* _Exercise_:
For the data below, retype word for word the lines from the one containing "You are a GUI" through the one containing "The width and height of the screenshot is (963, 541)."; drop the pictures.

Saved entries

********

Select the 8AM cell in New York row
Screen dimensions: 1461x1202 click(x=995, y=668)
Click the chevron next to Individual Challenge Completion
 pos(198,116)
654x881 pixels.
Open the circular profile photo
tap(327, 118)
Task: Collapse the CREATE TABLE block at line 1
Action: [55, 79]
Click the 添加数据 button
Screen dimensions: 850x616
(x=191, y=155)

********

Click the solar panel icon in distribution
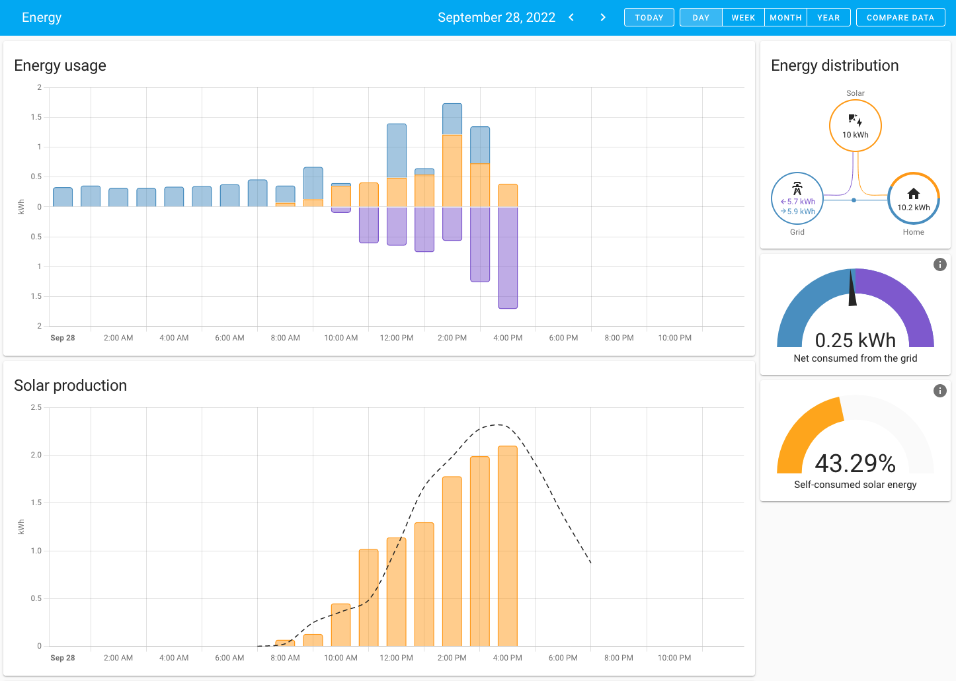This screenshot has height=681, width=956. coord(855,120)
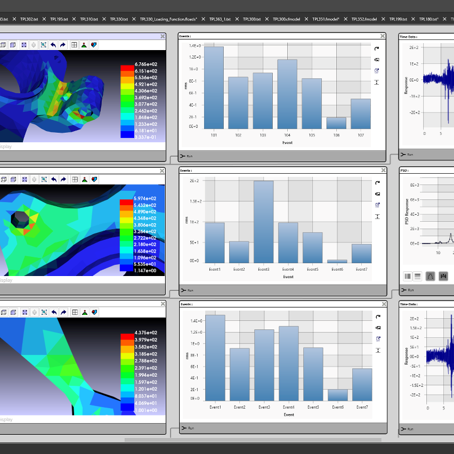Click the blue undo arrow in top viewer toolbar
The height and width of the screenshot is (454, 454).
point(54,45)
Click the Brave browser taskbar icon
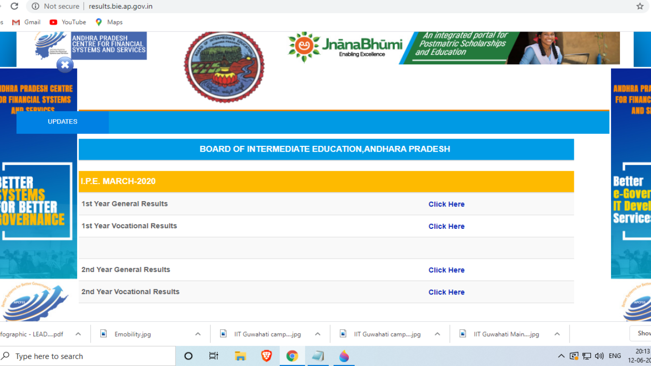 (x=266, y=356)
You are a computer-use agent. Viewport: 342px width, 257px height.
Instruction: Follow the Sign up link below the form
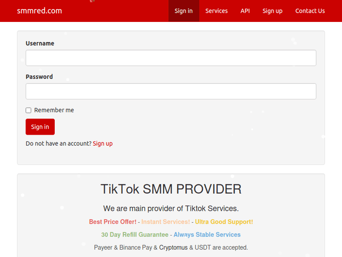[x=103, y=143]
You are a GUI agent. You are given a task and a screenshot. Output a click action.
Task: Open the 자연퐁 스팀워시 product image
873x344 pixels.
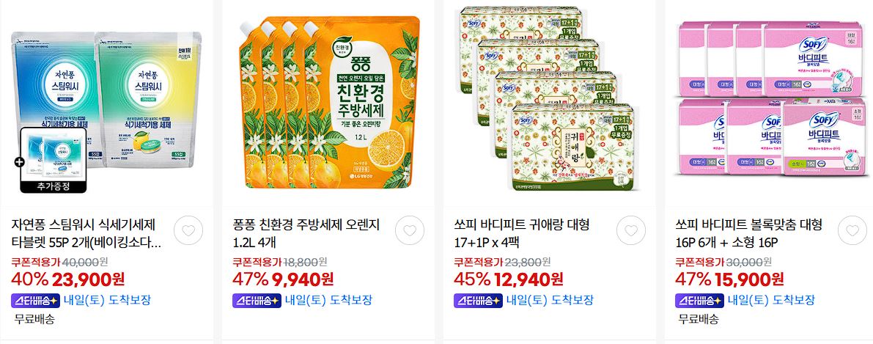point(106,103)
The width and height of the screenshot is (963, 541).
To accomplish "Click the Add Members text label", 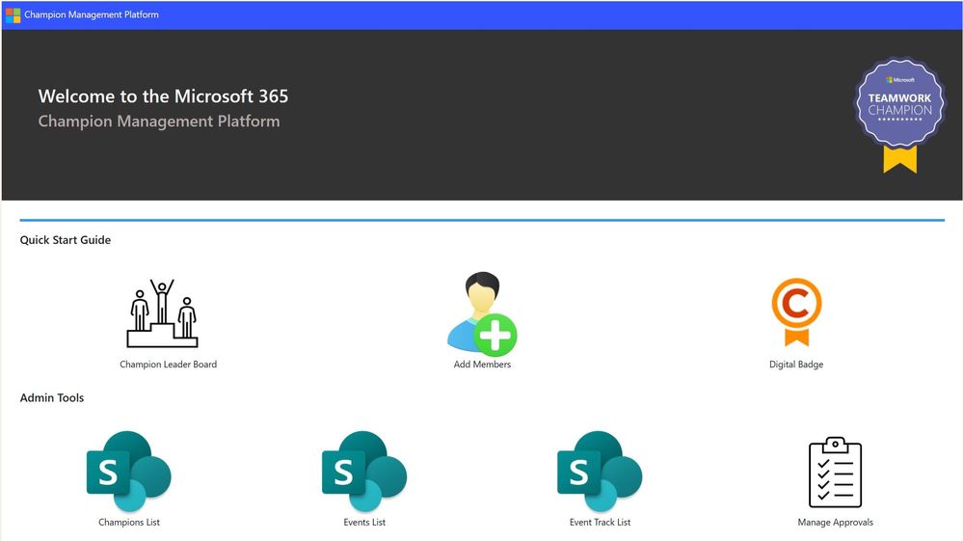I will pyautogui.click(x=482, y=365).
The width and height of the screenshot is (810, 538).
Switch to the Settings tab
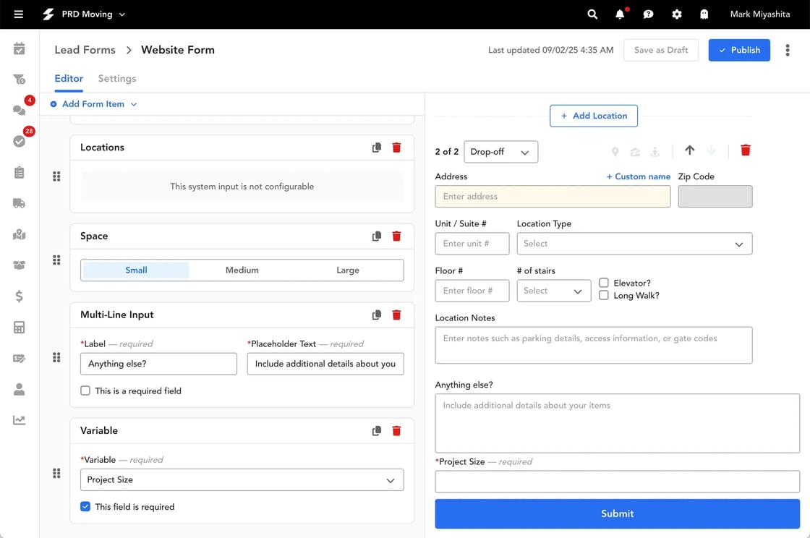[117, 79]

********

* _Reply to the task_:
You are a GUI agent. You are given a task and a screenshot. Output a click action.
Task: Open the 자연퐁 스팀워시 product image
873x344 pixels.
point(106,103)
The width and height of the screenshot is (963, 541).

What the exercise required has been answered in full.